Retype the rows below exactly as they are, from the first one to the last.
******
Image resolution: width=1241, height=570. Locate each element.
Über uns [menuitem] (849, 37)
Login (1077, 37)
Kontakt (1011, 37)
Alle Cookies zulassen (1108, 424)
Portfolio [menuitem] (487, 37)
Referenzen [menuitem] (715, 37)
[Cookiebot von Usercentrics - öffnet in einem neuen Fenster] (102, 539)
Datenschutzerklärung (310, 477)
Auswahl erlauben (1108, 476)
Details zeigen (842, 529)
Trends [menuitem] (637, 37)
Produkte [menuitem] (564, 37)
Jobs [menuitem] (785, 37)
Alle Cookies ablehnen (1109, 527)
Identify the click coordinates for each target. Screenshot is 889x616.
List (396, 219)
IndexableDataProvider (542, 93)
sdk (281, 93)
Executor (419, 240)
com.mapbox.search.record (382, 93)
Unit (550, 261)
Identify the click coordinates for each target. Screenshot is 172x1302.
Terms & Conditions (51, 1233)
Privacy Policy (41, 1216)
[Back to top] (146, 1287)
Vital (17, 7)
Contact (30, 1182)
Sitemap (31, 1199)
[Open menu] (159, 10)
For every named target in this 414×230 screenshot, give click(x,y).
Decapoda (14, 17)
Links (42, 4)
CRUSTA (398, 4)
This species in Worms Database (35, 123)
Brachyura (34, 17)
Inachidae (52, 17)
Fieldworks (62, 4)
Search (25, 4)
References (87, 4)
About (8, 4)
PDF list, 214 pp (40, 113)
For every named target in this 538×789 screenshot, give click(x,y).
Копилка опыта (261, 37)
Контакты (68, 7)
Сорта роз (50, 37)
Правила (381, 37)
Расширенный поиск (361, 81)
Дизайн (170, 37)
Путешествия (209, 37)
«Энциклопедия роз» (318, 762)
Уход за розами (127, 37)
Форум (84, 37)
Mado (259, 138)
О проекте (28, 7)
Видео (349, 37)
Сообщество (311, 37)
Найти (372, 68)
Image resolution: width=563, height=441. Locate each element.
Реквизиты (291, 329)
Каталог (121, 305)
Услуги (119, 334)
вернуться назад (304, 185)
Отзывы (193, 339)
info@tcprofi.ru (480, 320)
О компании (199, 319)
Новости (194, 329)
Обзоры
******
# Exercise result
Image resolution: width=1241, height=570. Locate each element.
Über uns [menuitem] (849, 37)
Login (1077, 37)
Kontakt (1011, 37)
Alle Cookies zulassen (1108, 424)
Portfolio [menuitem] (487, 37)
Referenzen [menuitem] (715, 37)
[Cookiebot von Usercentrics - öffnet in einem neuen Fenster] (102, 539)
Datenschutzerklärung (310, 477)
Auswahl erlauben (1108, 476)
Details zeigen (842, 529)
Trends [menuitem] (637, 37)
Produkte [menuitem] (564, 37)
Jobs [menuitem] (785, 37)
Alle Cookies ablehnen (1109, 527)
Identify the click coordinates for each target. Screenshot is 889x616.
List (396, 219)
IndexableDataProvider (542, 93)
sdk (281, 93)
Executor (419, 240)
com.mapbox.search.record (382, 93)
Unit (550, 261)
Identify the click coordinates for each target. Screenshot is 172x1302.
Terms & Conditions (51, 1233)
Privacy Policy (41, 1216)
[Back to top] (146, 1287)
Vital (17, 7)
Contact (30, 1182)
Sitemap (31, 1199)
[Open menu] (159, 10)
For every named target in this 414×230 screenshot, give click(x,y).
Decapoda (14, 17)
Links (42, 4)
CRUSTA (398, 4)
This species in Worms Database (35, 123)
Brachyura (34, 17)
Inachidae (52, 17)
Fieldworks (62, 4)
Search (25, 4)
References (87, 4)
About (8, 4)
PDF list, 214 pp (40, 113)
For every named target in this 538×789 screenshot, give click(x,y).
Копилка опыта (261, 37)
Контакты (68, 7)
Сорта роз (50, 37)
Правила (381, 37)
Расширенный поиск (361, 81)
Дизайн (170, 37)
Путешествия (209, 37)
«Энциклопедия роз» (318, 762)
Уход за розами (127, 37)
Форум (84, 37)
Mado (259, 138)
О проекте (28, 7)
Видео (349, 37)
Сообщество (311, 37)
Найти (372, 68)
Image resolution: width=563, height=441. Locate each element.
Реквизиты (291, 329)
Каталог (121, 305)
Услуги (119, 334)
вернуться назад (304, 185)
Отзывы (193, 339)
info@tcprofi.ru (480, 320)
О компании (199, 319)
Новости (194, 329)
Обзоры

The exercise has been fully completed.